To be fair, there have been variants of this for quite some time, but what is special here is what has been enabled by newer tech, namely the 3D sensor from Kinect, Pico projectors and increased portable processing power

Xilo said,
Isn't this really old news? I remember seeing that Hrvoje Benko quote a helluva long time ago.

Not just that, it was a part of the original Bill Gates 'vision' of home computing back in the 90s that, some day, any and every surface in the home will "be a computer".

Lately people have been dropping the term "DNA" when talking about tech companies, and I'd say even with Bill Gates out of the throne, those ideas are still deeply woven into the flow of the company's efforts.

Xilo said,
Isn't this really old news? I remember seeing that Hrvoje Benko quote a helluva long time ago.

Microsoft has been working on these forms of technologies since the mid-90s, so ya, this isn't new-new. The recognition on non-flat surfaces is more impressive than previous incarnations though.

Go look up projection Whiteboards back in the 90s. Microsoft was working on project touch and how to optimize UI constructs for large areas, there is an old video of them using velocity techniques to guess the user's intent so that you could 'throw' objects on the screen to where you wanted them, instead of trying to move them 5 feet by dragging them. (Stuff that Apple doesn't seem to get, but since they deal in tiny screens, might not have to consider either.)

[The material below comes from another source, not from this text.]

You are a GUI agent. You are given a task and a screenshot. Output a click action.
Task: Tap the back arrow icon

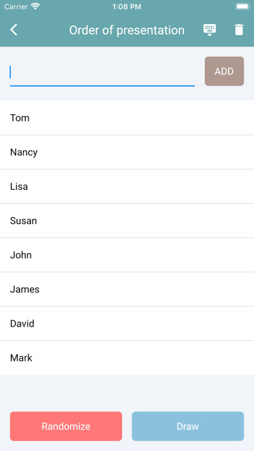(14, 30)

I think I have seen similar idea in one of TED talks... But it is good to see that Microsoft is investing resources to the idea, perhaps we can use it someday.

GraphiteCube said,
I think I have seen similar idea in one of TED talks... But it is good to see that Microsoft is investing resources to the idea, perhaps we can use it someday.

Microsoft R&D was doing projection and touch back in the 90s. Remember the whiteboard technologies that used the new LCD projectors and you could move things around on them?

None of this is 'new', but the technology that makes it happen is the interesting part and the software that can so accurately work on multi-dimensional surfaces is what is impressive.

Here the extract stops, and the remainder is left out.